Выбрать главу

— Вот она — моя знаменитая академия. Вы в какой школе учитесь?

— Моя школа далеко. Мы ведь всего месяц, как переехали сюда, в Портленд.

— Не дай вам бог попасть сюда! Всю жизнь буду я ненавидеть эту мою школу. Хуже ее нет во всей Америке. Все учителя здесь сплошные идиоты, они любят только тупых зубрил. Нет, здесь я не был счастлив!.. А вон там, через заднюю ограду, я удирал от мальчишек, которые собирались меня колотить. Я всегда был порядочным трусом в том, что касалось физической боли. Но странно, когда меня действительно загоняли в угол и заставляли драться, то сами побои были в сто раз менее ужасными, чем страх перед ними.

Они пошли дальше вдоль улицы. Она спросила:

— А сегодня вам было страшно?

— В первый момент — очень.

— Тогда почему же вы?…

Джек не ответил, посмотрел на нее. Она отвела взгляд.

— Мы пришли, — сказала она.

Джек мял в ладонях ее руку. Под глазом у него набух здоровенный синяк.
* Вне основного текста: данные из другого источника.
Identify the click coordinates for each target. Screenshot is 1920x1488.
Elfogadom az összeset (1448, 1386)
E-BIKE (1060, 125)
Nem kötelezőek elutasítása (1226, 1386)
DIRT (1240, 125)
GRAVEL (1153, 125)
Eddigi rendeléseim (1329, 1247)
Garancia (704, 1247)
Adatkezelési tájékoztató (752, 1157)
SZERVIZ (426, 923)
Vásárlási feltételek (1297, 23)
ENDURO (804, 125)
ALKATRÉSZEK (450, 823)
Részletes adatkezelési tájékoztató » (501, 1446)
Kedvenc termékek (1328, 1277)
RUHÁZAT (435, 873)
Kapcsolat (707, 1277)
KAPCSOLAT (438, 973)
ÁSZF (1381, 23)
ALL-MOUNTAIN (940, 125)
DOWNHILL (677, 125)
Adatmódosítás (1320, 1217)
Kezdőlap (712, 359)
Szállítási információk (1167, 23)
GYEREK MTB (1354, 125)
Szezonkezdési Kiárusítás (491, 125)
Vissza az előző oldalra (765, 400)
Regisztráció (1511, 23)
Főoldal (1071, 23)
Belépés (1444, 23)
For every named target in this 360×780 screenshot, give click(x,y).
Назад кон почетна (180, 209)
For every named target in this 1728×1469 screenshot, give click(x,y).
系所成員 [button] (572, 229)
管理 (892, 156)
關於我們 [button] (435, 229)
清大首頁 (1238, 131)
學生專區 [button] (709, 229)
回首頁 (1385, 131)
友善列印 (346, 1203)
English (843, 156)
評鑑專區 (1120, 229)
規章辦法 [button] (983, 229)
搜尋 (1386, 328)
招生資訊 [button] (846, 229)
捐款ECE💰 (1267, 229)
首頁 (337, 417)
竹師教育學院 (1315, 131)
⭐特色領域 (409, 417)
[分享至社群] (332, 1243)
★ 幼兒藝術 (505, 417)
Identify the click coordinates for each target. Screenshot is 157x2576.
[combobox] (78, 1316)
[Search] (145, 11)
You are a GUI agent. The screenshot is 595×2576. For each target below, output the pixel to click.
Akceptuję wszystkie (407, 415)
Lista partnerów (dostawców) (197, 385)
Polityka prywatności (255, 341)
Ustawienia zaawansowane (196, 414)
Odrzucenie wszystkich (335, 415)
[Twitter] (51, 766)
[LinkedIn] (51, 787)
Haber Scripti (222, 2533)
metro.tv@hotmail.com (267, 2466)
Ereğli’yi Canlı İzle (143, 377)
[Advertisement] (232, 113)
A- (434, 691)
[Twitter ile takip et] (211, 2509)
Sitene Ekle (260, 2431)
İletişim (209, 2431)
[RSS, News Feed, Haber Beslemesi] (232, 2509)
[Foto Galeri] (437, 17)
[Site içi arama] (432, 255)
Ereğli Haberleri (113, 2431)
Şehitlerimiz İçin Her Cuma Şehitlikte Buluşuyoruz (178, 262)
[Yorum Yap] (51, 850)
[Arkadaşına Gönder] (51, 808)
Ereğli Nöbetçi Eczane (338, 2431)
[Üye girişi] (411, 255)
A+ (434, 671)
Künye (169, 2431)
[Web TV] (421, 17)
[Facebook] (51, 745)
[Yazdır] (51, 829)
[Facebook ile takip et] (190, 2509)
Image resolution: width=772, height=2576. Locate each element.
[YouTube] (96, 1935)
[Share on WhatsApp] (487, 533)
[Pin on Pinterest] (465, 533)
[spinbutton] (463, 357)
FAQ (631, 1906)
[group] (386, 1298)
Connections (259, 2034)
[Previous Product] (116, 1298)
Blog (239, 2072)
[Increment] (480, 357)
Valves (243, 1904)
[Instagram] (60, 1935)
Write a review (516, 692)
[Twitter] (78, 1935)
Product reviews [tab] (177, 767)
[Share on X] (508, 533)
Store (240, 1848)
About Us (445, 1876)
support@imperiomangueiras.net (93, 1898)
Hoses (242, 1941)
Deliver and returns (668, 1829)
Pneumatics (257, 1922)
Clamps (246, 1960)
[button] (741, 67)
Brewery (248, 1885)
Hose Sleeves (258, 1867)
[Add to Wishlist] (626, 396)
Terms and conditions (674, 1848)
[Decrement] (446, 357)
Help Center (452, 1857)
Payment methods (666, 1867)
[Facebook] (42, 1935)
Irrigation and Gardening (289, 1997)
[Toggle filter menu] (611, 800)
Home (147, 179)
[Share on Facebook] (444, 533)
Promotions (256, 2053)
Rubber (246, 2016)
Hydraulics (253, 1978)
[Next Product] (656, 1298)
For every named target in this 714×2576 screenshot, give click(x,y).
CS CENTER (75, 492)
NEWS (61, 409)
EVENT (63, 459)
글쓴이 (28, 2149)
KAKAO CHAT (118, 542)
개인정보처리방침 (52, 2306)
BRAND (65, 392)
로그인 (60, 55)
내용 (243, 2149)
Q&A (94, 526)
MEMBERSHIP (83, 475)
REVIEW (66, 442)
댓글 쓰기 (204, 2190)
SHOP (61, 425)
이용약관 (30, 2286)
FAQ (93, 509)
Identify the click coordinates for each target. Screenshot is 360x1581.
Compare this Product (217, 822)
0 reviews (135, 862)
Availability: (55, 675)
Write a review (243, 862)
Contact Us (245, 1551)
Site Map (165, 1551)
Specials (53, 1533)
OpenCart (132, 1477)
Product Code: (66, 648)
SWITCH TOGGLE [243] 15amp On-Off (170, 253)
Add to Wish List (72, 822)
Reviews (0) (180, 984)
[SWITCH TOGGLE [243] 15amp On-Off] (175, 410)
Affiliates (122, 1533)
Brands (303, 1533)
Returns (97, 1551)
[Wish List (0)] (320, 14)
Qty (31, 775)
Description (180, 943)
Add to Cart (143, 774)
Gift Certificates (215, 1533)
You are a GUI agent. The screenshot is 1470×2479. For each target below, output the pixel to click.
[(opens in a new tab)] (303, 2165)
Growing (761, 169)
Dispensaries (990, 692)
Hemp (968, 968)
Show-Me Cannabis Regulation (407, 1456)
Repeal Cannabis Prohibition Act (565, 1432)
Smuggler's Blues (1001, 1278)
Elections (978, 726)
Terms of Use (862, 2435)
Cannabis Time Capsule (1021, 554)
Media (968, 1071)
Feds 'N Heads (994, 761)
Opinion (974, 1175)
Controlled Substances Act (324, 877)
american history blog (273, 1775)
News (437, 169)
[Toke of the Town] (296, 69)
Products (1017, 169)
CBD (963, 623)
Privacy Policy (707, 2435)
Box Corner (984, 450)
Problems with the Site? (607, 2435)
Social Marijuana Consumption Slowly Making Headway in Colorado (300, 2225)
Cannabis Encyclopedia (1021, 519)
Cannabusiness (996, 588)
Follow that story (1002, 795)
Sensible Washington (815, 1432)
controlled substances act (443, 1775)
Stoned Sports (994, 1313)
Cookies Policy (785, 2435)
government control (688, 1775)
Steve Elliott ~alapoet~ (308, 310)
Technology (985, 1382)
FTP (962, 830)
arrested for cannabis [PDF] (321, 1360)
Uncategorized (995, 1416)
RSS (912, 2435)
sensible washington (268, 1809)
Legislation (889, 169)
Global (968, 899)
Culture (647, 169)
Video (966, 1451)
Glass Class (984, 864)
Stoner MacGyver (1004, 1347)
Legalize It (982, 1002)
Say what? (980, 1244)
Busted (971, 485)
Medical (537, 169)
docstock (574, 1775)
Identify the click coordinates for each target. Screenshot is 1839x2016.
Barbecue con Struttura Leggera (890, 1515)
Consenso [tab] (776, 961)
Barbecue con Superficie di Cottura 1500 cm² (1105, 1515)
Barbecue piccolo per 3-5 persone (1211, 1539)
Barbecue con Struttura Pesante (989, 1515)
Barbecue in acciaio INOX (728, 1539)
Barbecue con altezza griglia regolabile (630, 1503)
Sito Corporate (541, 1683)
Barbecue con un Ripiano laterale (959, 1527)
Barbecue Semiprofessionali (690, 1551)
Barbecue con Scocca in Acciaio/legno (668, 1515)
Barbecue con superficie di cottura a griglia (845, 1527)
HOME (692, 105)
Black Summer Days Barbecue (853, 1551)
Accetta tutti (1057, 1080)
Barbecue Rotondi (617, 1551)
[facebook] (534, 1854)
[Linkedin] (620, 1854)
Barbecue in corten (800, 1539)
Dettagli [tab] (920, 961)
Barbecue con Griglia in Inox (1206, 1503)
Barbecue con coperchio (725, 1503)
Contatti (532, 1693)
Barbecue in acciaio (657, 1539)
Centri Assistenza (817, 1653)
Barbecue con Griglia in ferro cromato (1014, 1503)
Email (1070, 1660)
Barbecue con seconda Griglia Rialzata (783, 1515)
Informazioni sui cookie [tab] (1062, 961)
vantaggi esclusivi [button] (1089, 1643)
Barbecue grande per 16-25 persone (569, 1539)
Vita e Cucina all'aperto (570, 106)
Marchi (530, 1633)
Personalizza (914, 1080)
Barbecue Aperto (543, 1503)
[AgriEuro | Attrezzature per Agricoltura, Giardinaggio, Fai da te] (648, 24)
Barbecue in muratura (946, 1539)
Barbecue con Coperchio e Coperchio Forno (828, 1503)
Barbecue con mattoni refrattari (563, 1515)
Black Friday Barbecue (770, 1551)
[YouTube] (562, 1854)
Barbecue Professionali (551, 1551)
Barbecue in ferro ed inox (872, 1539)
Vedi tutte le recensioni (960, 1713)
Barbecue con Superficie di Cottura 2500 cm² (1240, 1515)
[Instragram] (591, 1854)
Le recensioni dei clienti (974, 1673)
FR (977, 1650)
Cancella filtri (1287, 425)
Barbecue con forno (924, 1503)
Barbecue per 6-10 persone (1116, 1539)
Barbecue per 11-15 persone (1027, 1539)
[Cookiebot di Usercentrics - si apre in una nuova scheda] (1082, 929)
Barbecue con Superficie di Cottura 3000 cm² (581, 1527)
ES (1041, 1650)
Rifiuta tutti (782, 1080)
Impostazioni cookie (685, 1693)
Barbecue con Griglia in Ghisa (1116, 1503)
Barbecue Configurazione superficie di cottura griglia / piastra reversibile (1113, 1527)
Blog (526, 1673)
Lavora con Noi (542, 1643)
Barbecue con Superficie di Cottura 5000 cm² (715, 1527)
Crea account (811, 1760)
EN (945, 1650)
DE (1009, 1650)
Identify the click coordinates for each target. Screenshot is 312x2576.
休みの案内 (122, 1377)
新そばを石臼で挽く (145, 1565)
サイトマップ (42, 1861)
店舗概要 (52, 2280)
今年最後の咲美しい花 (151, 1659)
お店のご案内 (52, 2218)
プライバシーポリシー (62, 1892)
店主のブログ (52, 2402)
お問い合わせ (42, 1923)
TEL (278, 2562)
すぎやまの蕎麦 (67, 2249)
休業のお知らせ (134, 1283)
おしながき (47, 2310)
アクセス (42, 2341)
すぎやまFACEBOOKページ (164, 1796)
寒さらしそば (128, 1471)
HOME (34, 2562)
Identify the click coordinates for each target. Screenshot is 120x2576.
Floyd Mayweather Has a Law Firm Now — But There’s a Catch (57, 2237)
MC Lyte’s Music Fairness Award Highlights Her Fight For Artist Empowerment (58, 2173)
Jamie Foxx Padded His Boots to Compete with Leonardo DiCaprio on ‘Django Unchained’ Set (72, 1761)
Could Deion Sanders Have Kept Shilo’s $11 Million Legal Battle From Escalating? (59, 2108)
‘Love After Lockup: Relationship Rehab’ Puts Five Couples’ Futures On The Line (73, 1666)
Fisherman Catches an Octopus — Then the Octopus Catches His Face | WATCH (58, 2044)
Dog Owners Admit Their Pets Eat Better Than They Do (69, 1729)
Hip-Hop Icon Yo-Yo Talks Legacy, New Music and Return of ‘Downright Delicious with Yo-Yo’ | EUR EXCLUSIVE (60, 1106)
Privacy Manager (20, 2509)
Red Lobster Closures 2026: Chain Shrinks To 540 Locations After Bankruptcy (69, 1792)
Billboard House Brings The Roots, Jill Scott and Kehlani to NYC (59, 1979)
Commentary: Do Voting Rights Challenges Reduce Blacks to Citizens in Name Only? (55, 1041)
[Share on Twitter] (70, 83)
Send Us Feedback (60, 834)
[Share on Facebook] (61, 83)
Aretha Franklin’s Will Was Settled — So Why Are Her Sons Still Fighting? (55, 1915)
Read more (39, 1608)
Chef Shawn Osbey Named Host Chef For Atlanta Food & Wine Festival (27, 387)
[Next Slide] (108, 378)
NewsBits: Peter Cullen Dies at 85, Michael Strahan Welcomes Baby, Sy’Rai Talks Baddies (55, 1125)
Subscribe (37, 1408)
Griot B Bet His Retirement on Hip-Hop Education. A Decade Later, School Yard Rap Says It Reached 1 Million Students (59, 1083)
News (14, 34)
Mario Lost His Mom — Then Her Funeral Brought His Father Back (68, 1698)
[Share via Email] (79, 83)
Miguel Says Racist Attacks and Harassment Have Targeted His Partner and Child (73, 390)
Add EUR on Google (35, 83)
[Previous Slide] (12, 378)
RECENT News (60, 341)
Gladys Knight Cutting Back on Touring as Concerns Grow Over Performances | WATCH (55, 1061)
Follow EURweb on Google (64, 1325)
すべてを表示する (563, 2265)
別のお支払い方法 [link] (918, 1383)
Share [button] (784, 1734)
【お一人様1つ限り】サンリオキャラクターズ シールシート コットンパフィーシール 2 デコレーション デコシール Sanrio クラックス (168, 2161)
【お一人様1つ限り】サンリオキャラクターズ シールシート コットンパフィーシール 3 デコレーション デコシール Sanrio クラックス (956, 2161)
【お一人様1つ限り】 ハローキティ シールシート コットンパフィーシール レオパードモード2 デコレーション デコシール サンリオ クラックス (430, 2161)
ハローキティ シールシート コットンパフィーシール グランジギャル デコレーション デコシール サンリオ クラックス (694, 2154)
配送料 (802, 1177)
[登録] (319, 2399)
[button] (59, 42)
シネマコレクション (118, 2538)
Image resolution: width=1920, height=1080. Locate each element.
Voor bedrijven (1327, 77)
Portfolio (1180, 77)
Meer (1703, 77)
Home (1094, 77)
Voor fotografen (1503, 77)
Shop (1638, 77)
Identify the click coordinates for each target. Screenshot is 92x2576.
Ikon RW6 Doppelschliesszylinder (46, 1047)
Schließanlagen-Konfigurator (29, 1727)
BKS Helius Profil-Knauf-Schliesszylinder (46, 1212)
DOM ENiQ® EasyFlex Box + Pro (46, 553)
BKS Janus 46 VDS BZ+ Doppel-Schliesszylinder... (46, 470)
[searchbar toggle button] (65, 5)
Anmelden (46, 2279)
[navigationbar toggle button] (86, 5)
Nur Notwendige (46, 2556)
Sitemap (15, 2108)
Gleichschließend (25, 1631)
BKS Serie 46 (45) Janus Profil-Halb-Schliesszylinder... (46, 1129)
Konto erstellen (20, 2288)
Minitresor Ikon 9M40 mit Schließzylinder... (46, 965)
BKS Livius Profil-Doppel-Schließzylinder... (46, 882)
И распухшая губа тоже не очень украшала его.

— Вы хотите, чтобы я вас поцеловала? — спросила девчонка.

Она поднялась на цыпочки, дохнула ему в щеку и убежала в свой дом при парке.

— Простите, но я даже не знаю вашего имени!.. — крикнул Джек.

Мисс остановилась, сверкая во тьме колоколом юбки.

— Это прекрасно! — весело ответила она. — Когда вы вернетесь из Европы, вы узнаете его… Прощайте, до свидания, Джон Рид, будущий знаменитый поэт!

— Помните, что теперь вы моя Лаура! — сказал Джек.

— Не забуду. Я сама найду вас, как только прочту вашу книгу.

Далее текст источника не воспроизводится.